Per due settimane Martina non uscì di casa. Poi tornò al lavoro. Andava in giro come un’ombra, ignorando i pettegolezzi. Era vuota.
«Così non va», disse Giulia dopo qualche mese. «Prendi le tue cose. Andiamo al mare.»
Martina si oppose. Guardò il telefono, le foto di Carlo e Sveva, il suo pancione.
«Avranno un bambino, Giulia… A loro tutto va bene…»
«E a te andrà meglio! Ma solo se smetterai di guardare indietro!» tagliò corto l’amica.
Poi tutto cambiò. Lentamente. Martina riprese vita. Ricominciò a sorridere. Si aprì a un collega premuroso che da tempo le mostrava interesse. E ora — il matrimonio.
Giulia, già con un pancino, si mangiava il terzo gelato nel negozio di abiti da sposa mentre Martina provava il vestito.
«Sarai la più bella!» rideva. «Vedrai, tutto andrà bene.»
Ma il destino ama le ironie.
Quando Martina tornò a casa, trovò Carlo seduto davanti alla sua porta. Con una bambina di tre anni tra le braccia.
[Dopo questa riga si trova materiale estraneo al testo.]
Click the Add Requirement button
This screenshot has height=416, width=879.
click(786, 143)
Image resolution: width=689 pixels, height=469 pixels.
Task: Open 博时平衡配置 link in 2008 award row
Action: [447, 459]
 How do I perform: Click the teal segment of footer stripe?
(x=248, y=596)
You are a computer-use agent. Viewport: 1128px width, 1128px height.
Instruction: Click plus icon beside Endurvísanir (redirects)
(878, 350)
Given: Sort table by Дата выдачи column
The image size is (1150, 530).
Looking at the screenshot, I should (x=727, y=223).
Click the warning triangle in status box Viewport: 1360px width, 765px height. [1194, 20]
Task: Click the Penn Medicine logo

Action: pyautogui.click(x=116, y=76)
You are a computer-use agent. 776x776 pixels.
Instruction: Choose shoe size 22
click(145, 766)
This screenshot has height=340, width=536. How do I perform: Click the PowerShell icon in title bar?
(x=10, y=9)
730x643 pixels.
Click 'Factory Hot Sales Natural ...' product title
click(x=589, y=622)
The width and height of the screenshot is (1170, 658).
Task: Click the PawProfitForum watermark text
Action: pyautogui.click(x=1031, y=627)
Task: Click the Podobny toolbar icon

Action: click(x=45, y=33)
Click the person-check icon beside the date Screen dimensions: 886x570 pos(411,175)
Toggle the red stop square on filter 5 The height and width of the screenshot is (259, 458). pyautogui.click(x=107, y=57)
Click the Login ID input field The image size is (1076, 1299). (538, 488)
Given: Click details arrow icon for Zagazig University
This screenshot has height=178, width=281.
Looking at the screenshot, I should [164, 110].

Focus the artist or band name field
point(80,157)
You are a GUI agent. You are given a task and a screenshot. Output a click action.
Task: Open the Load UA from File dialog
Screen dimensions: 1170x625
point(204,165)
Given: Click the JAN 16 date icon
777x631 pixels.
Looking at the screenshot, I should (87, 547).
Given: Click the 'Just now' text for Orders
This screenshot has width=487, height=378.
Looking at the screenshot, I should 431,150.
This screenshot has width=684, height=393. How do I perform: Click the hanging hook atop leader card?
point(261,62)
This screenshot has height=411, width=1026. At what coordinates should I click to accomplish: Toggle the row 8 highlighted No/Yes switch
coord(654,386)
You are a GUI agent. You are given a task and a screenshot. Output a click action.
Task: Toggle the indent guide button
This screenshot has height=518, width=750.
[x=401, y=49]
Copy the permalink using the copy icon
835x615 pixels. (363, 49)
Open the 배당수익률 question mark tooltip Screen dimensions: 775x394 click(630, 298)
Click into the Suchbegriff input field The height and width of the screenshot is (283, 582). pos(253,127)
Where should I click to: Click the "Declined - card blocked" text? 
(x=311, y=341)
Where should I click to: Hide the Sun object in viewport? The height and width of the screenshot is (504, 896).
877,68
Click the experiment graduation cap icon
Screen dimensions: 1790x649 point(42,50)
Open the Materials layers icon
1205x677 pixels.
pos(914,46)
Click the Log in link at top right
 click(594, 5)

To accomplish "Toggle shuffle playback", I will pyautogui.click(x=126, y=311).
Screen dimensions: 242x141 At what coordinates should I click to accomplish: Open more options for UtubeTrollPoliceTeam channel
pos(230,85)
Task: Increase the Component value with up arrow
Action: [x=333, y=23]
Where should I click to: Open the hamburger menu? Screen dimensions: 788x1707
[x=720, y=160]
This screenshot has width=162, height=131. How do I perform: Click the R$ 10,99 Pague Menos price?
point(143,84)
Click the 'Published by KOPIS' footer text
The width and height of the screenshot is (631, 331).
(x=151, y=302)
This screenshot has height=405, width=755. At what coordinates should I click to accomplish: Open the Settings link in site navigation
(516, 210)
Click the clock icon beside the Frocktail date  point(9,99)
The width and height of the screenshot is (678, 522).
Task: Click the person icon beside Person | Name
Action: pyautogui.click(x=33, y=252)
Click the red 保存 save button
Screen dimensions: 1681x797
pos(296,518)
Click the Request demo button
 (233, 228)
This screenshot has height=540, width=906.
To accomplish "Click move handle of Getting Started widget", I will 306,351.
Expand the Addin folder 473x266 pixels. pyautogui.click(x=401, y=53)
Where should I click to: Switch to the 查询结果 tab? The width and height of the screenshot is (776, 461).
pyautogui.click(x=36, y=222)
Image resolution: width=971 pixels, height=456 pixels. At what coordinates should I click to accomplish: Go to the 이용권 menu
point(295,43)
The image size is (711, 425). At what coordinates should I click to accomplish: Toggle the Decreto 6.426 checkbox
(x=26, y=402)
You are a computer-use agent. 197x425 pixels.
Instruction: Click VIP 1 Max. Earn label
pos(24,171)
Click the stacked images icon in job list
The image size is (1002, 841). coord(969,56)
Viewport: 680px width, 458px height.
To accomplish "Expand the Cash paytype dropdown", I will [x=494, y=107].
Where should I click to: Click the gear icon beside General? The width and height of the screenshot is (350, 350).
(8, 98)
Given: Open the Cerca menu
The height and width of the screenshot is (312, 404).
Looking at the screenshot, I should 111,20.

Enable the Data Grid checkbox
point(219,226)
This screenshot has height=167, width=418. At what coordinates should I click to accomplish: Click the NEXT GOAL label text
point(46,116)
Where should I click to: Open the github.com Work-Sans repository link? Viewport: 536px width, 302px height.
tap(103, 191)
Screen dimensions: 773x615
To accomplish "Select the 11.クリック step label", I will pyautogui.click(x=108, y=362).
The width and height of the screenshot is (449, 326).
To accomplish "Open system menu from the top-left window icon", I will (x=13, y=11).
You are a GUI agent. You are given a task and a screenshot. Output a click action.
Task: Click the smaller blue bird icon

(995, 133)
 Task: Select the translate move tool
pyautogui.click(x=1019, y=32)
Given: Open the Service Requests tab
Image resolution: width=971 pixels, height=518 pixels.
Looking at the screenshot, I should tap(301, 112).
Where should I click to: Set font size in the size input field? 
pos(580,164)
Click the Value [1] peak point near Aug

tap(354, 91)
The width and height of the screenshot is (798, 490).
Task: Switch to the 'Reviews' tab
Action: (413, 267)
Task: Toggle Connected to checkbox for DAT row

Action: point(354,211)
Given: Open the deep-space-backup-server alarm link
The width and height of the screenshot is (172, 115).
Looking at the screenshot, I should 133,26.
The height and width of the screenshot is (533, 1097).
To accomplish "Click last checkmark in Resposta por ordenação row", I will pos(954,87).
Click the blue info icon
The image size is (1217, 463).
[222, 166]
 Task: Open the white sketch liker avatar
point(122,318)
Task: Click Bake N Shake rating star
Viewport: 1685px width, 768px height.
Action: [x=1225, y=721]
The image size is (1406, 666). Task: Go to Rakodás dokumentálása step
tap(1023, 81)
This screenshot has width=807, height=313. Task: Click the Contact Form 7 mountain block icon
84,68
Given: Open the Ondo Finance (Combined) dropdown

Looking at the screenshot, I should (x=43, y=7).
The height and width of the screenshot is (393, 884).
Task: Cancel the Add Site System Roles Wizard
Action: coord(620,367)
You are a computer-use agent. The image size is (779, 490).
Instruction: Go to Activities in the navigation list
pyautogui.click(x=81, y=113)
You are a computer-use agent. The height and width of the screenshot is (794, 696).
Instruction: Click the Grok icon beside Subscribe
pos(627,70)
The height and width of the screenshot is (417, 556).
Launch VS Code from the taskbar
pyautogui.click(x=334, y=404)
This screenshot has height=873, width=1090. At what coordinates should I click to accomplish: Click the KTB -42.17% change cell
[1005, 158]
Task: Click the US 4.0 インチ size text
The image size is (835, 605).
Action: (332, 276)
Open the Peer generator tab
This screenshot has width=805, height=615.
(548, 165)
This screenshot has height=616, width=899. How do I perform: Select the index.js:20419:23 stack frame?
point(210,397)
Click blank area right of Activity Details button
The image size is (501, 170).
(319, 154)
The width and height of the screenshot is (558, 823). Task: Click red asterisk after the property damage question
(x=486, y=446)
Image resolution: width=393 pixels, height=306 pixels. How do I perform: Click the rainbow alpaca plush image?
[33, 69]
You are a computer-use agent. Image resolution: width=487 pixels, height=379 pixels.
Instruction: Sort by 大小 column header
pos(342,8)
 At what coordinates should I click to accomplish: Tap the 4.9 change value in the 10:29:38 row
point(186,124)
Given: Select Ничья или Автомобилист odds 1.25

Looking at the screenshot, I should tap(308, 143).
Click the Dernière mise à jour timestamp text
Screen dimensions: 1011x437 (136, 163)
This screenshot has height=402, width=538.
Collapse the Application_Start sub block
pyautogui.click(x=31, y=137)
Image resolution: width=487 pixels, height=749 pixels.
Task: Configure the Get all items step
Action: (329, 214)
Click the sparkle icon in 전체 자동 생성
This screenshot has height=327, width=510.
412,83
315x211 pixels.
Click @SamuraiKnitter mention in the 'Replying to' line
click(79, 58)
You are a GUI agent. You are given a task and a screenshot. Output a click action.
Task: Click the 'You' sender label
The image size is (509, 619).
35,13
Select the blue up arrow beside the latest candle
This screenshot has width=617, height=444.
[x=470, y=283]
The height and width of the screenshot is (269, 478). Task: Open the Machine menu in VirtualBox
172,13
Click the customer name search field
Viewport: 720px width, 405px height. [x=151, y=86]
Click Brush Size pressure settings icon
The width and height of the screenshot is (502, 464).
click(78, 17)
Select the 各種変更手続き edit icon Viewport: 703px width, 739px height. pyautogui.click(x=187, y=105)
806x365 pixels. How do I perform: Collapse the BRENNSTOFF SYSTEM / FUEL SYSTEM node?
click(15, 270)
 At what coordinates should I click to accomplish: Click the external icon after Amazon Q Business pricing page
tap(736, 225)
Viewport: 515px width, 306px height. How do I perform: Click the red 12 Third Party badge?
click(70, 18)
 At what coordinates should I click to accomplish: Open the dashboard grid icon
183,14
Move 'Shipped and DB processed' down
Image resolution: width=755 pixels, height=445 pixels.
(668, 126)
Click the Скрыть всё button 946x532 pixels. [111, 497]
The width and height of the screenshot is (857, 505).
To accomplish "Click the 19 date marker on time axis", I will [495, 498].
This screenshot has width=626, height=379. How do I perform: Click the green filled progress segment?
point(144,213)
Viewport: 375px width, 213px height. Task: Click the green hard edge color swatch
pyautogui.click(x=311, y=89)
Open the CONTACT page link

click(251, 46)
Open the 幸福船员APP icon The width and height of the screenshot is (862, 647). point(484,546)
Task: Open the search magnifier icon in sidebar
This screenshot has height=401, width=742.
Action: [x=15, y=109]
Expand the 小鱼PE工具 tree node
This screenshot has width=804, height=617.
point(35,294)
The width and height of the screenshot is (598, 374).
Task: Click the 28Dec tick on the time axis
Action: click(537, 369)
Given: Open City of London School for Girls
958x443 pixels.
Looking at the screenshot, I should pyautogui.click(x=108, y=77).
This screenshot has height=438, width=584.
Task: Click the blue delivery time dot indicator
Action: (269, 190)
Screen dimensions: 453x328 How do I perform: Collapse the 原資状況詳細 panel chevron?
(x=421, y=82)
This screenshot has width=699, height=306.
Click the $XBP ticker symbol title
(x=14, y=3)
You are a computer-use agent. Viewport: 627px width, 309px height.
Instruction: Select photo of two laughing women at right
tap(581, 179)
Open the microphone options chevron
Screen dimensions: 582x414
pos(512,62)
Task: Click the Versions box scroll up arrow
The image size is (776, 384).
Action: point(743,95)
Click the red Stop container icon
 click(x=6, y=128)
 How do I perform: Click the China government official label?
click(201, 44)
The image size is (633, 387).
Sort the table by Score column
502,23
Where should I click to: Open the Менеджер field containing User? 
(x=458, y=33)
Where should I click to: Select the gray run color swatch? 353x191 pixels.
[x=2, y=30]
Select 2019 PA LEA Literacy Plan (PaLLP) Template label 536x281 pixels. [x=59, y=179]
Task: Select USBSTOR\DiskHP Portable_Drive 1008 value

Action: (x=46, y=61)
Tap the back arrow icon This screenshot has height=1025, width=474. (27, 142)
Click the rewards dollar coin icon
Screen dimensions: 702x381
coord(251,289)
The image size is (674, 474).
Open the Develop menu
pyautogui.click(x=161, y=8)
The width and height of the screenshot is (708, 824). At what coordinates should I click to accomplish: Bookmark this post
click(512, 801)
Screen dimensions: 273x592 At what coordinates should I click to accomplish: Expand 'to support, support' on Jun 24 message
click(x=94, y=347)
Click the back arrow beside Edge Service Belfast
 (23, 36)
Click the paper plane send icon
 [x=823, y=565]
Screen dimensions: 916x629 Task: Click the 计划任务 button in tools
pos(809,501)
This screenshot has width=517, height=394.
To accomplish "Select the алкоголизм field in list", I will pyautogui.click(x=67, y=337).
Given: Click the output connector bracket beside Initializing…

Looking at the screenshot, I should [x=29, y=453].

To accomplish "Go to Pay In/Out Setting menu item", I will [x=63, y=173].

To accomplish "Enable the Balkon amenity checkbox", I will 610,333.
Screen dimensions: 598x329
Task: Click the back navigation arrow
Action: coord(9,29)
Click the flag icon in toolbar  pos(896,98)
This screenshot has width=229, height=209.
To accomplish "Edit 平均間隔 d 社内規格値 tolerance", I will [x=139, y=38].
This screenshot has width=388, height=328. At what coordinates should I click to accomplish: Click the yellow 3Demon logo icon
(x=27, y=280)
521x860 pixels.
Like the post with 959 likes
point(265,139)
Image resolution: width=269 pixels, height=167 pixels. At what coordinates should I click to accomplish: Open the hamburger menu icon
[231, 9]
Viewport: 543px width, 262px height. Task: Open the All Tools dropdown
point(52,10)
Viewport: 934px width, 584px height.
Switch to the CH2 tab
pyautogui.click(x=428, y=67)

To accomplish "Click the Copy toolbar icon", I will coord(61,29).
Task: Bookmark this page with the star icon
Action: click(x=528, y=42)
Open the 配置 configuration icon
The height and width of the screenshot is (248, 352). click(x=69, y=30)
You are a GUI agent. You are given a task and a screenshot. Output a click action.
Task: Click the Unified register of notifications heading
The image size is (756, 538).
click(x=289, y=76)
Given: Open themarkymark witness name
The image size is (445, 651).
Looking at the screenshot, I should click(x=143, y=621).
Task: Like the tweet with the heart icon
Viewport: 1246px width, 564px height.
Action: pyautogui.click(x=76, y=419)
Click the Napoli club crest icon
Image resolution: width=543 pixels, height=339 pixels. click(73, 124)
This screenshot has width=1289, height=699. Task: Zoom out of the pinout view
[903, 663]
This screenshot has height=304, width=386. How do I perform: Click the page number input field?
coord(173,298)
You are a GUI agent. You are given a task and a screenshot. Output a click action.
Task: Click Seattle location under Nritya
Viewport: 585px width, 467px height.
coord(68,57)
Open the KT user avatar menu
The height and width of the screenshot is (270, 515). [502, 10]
«È mia figlia, Veronica. Sveva ci ha lasciati. Ha detto che vuole ricominciare. Senza di noi.»
«E tu sei venuto… da me?» la voce di Martina tremò.
«Non ho nessun altro. Aiutami…»
«Tra quattro giorni mi sposo, Carlo.»
Lui annuì. Abbassò lo sguardo.
«Capisco. Ma… non ce la faccio. Non so come fare il padre. Non so cosa fare.»
Martina guardò la bambina addormentata. La sua manina appoggiata sulla guancia.
«Ti aiuterò come posso. Ma tra noi è finita. Per sempre.»
Il passato può tornare in qualsiasi momento. Ma sta a noi decidere se farlo entrare di nuovo nella nostra vita.